Note from Mark Timm, CEO Ziglar Family: Today I continue the story of my experience with my daughter, Grace, bringing shoes to orphaned children in Africa.  You can read the first part of the story here. 

On our second full day in Nairobi, Grace and I started the day with a trip to the David Sheldrick Wildlife Trust, the world’s most successful orphan elephant rescue and rehabilitation program and one of the pioneering conservation organizations for wildlife and habitat protection in East Africa. That was INCREDIBLE, and worthy of its own story another time, so I’ll move on with our adventures with the shoe project for now!

After we ate lunch, we headed out to our next orphanage. When we arrived, we saw that clearly it was the smallest of the three that we’d been to and had the least amount of resources… definitely the most lacking in accommodations by far. This is an orphanage where all of the kids come from the street, really rough and tough, but they’ve found hope, and pride, and their self respect.

It was rough. I mean, they were raising pigs and cows right next to their showers for their boys and girls. All of the girls were in two rooms, and all of the boys were in two rooms. There were 16 twin bunk beds and 26 boys in that room. That’s two boys to a twin bed.  And though they may have had every reason to be ashamed of where they were due to their meager accommodations, they wanted to show us their rooms, their beds, their little cubbies where they had their few clothes. They were so very proud of what they did have.

We were a little worried about whether everyone would get a pair of shoes, but it all worked out; not only did each kid get their own pair, but every staff member also got a pair of shoes. A lot of the kids were in high school, and they have to have a uniform and good shoes, so instead of putting them on and wearing them right away, they were saving them.

When all of the kids came out to say goodbye to us and take pictures, they brought their shoes out. They started singing to us, and they were banging their shoes together. Check it out:

These are the kids that have nothing, but yet they have everything, because they believe in God, and they believe in themselves, and really, what more do we need?

The story of this particular orphanage was pretty neat. The lady who runs it, Lucy, used to go out once a week and feed street kids. One day she had this big idea to get her friends together, go down and feed the kids, then invite them out to her house so they could see that they were loved.

The problem was that they got this food and this love, and some of the kids said, “Miss Lucy, I can’t go back. I can’t go back to the street.” But she didn’t have any space in her home for them. She couldn’t raise them. So, she said, “I’m sorry I don’t have a bed; I don’t have clothes, and I don’t have a way to feed you.”

They responded with,  “We don’t need any of that.

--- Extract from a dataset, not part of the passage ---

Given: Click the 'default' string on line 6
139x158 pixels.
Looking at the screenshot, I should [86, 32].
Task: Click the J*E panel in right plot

We just need a place that we’re not going to get rained on. We’ll sleep on the floor. We don’t need any bedding. We just want to stay here.”

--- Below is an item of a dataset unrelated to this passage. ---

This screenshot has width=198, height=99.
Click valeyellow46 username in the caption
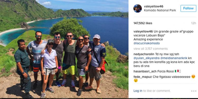coord(143,31)
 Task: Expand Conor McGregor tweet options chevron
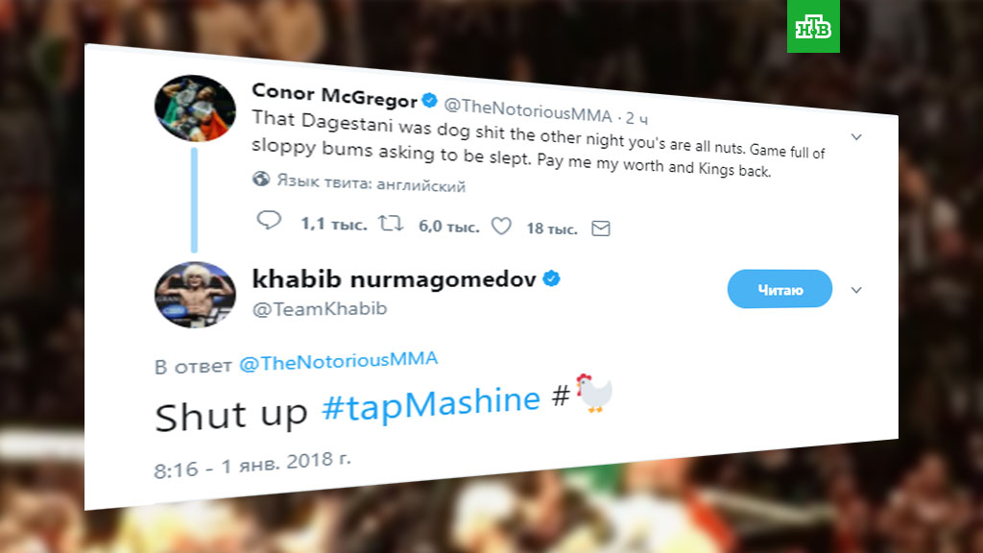(x=856, y=137)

Just as Lucy was going to send them back, her husband arrived home and said, “Wait a minute, you’ve been telling these kids they have to get off the street, but you’re turning around and telling them you’re going to send them back to the street? We have to try to do something!”

So the kids stayed there that night, and Lucy tells a funny story about taking a twin bed from her own kids and putting it out there for her visitors, all six just sleeping sideways on it with their feet hanging off! 

That was the beginning of those six kids living with them. When other street kids heard about this, they started showing up at Lucy’s doorstep too, saying, “Can we stay here?” That’s how the orphanage was born.

One of the first kids from that original six was a young man named Ken, and he is still there today, helping to take care of the boys.

I got to talking with Ken about how a six-year-old could even survive on the street, asking him so many questions that he invited Grace and I to join him the next day to go and see what it’s like for ourselves.  He wanted us to meet the street kids. 

So, we donated some money so they could go buy food for the street kids, because you have to feed them. If you don’t, if you were to give them money, they would just buy glue and get high.